Less is More - Focus on What Matters, Not This..
I recently posted a video on my YouTube channel [here] addressing a subscriber's question dealing with creating a painting with less detail. It's questions like these that keep me on my toes and make me contemplate the madness behind my painting. Many may not know that I spend a lot of time when I'm not painting thinking about the process. I study images of other artists' work and dissect them. I want to know what they were thinking when they did it - determine how they achieved the effects they created.

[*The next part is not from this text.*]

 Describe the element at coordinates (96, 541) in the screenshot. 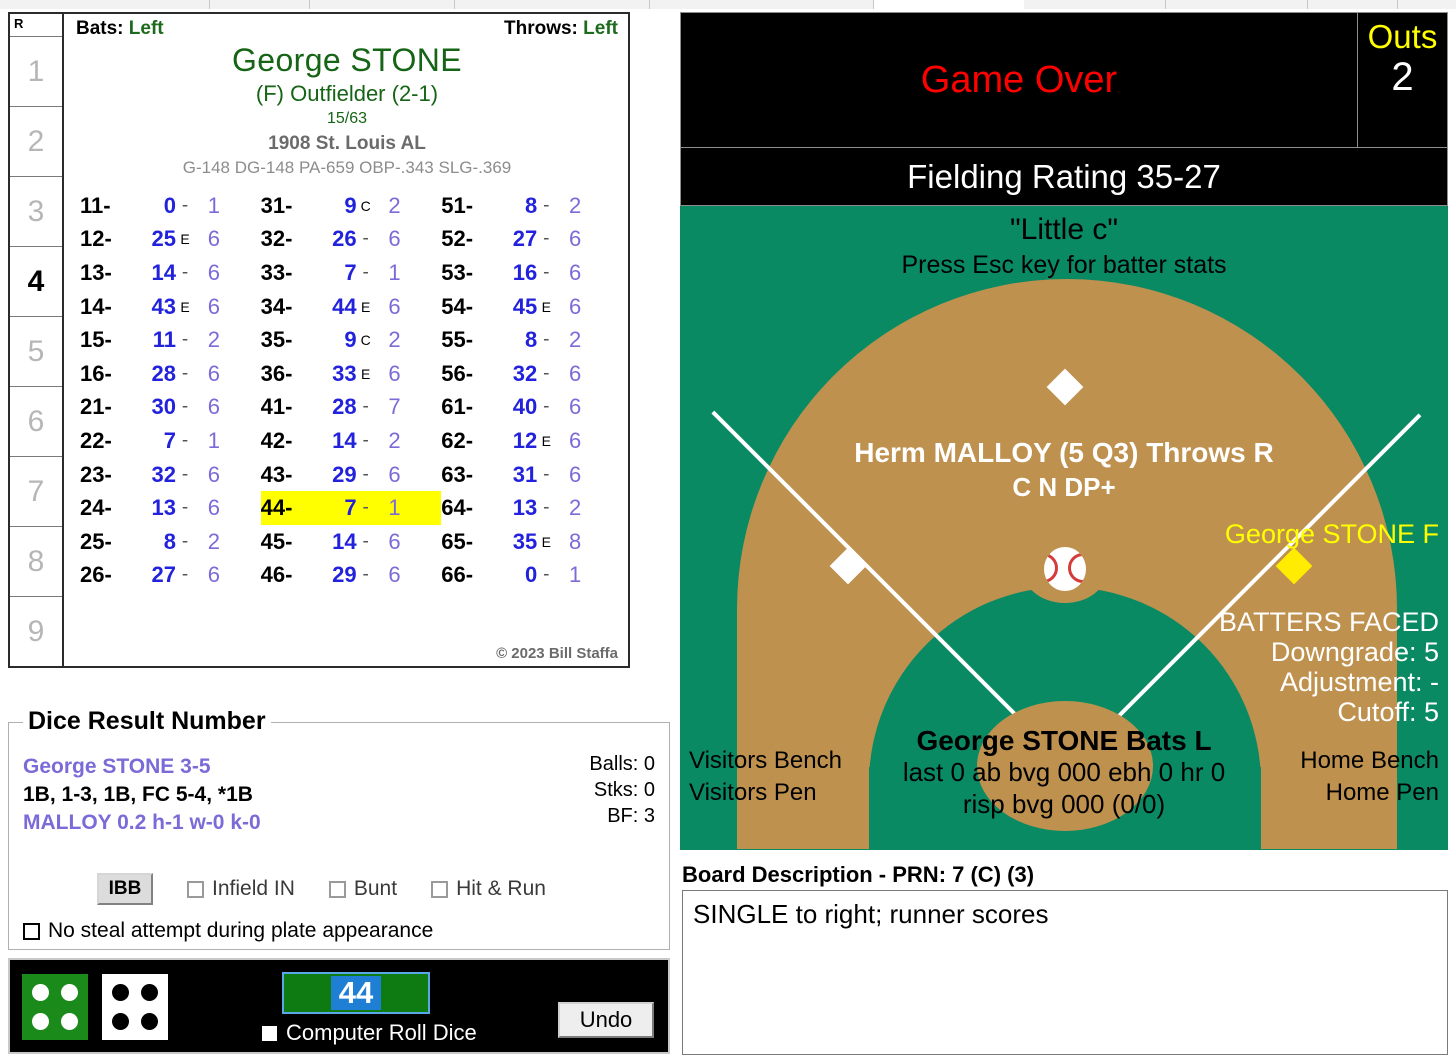

I see `dice-roll-key: 25-` at that location.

Mental Notes & Focus And then, after reading or studying some images - I attempt my own paintings. While I'm painting, I'm keeping my focus on what I wish to achieve with this one. I visualize the colors, contrast, composition, textures and brush handling of the end result. I attempt to leave all details of the subject behind - not even worry about the object before me. Am I painting a bottle? or apple? Doesn't matter. I must reduce them to shapes, forms, masses, color notes. It is these very things that create the image of the apple or bottle. I'm constantly comparing each stroke that I paint on, to the one before it. Maintaining the value structure is of utmost importance. Without this, the painting becomes muddy or boring.
Here's my latest effort at loosening up & keeping the focus where it should be. This one's 9" x 12" and completed with one brush #10 Bristle with 3 primaries plus white.
Lost in the Pit of Details If you don't keep these things in mind while painting, what are you focusing on? Probably focusing on how many leaves are on the trees, or how many dots are on that orange, or how many stripes are on a shirt, etc.. getting lost in meaningless details that don't benefit your concept or add to the image. It's not the details that create a realistic image - it's the whole of the value structure, color, composition, and subject.
It's Okay to Fail Learn But even with all these things in mind, or at least some of them, it doesn't mean that I always succeed - I've been guilty more than not for focusing too much on details and worrying about getting things just right. I'll probably never get to the point where I will always succeed. That's just how this works. It doesn't mean that I won't give plenty of good efforts. It just means that I may have more failed attempts than good paintings. But that opens me up for more learning and more progression in the long run.
And here's a failed attempt I painted right before the painting above. Although I consider this one a failed attempt, it doesn't make it a bad painting - it just means that it didn't come out as I had anticipated & that I didn't keep my focus in the right area or direction. This one's a 6" x 8".